Purnama tak datang. Langit mendung hitam. Kelam. Hujan turun tidak tepat waktu. Mestinya di bulan ini belum waktunya musim hujan, aku menyebut hujan ini hujan kesasar. Terpaksa, rencana  meneruskan tulisan cerita fiksiku gagal. Padahal aku ingin menulisnya bersama polesan cahaya bulan, agar lebih terasa melankolisnya.

Sudah cukup lama aku menggiati pekerjaan ini. Karena, bagiku, dengan menulis aku bisa membebaskan diri dari luka sepedih apapun, bergembira terbahak semampusku. Dengan tulisan aku mampu menciptakan dunia sendiri, semauku, dengan caraku sendiri.

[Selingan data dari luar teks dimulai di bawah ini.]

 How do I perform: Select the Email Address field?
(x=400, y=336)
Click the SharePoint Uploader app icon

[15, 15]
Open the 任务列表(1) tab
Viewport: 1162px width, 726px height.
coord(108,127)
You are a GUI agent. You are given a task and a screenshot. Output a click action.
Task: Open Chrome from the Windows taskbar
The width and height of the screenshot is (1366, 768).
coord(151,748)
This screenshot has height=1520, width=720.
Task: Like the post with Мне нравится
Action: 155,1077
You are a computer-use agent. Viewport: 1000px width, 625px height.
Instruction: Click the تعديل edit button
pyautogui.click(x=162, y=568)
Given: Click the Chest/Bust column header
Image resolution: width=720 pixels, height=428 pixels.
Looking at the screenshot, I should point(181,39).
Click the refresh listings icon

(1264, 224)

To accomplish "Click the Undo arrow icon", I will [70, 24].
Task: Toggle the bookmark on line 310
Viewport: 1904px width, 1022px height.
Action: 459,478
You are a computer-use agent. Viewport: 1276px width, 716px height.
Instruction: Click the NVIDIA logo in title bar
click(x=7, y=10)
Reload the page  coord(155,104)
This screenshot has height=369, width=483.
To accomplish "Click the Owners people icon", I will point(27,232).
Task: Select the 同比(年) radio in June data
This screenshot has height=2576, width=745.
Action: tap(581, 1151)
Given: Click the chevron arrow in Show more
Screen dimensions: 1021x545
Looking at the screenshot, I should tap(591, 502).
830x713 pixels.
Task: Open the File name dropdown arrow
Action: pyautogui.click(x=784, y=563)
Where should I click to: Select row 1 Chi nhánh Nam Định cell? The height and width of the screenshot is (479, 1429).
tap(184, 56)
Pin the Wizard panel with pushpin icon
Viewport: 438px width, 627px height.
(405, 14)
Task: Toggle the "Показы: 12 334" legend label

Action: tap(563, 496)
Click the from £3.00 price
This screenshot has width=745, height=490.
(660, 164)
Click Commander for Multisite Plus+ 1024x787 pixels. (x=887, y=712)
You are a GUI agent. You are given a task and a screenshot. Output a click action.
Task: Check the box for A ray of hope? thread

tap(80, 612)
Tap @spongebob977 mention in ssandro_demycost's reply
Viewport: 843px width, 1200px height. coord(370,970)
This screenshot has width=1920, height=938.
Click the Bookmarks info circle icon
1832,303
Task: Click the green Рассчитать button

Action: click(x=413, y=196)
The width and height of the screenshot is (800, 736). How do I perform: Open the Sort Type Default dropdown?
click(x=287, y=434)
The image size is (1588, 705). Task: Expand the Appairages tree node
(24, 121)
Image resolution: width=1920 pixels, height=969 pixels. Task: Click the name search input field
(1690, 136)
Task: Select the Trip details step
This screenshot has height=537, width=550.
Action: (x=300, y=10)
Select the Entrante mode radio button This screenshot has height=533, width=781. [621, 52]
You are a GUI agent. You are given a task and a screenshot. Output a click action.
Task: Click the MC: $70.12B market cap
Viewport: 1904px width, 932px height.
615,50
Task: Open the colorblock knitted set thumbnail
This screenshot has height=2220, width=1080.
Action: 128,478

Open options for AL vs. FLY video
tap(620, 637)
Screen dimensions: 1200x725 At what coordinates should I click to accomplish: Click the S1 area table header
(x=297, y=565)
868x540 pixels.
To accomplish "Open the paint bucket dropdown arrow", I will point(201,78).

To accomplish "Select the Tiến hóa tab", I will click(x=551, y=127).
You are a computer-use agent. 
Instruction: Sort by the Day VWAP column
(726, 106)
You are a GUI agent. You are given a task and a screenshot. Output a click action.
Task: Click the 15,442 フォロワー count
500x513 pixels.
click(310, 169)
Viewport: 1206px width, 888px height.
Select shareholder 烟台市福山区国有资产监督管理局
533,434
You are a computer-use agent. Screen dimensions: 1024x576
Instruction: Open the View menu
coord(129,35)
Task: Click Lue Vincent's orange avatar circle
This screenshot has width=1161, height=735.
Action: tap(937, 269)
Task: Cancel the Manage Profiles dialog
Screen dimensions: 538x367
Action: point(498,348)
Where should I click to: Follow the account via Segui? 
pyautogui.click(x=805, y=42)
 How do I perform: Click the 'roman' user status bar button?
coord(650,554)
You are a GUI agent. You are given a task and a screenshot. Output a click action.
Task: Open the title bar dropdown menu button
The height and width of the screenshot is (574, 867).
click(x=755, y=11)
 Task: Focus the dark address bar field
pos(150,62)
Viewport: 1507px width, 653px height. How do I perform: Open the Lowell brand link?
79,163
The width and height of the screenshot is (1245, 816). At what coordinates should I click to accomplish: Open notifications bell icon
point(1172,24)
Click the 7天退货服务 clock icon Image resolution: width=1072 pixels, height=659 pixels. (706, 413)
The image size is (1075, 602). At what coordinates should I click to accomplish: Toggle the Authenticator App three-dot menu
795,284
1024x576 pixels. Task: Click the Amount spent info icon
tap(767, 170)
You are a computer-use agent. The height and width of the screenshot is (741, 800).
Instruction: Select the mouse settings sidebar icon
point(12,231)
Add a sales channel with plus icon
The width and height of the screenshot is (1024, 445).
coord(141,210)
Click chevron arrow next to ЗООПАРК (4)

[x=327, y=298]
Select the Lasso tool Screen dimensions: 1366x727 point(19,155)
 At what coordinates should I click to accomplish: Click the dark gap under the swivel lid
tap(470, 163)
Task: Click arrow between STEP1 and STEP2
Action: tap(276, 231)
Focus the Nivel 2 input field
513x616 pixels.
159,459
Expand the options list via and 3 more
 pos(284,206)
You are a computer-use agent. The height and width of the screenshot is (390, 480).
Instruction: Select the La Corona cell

Dari celah rintikan hujan yang cukup lebat, aku melihat masih banyak mahasiswa baru keluar dari kelas, kemudian bergerumbul di teras gedung Fakultas. Dari pos jaga area parkir, yang berjarak 50 meter di depan fakultas itu, aku dapat melihat mereka menunggu hujan reda. Di antara mereka, aku melihat, Bening Senja ada di sana. “Hemm… kenapa aku masih selalu memperhatikan dia. Semoga aku cepat sembuh.” Hatiku berdoa.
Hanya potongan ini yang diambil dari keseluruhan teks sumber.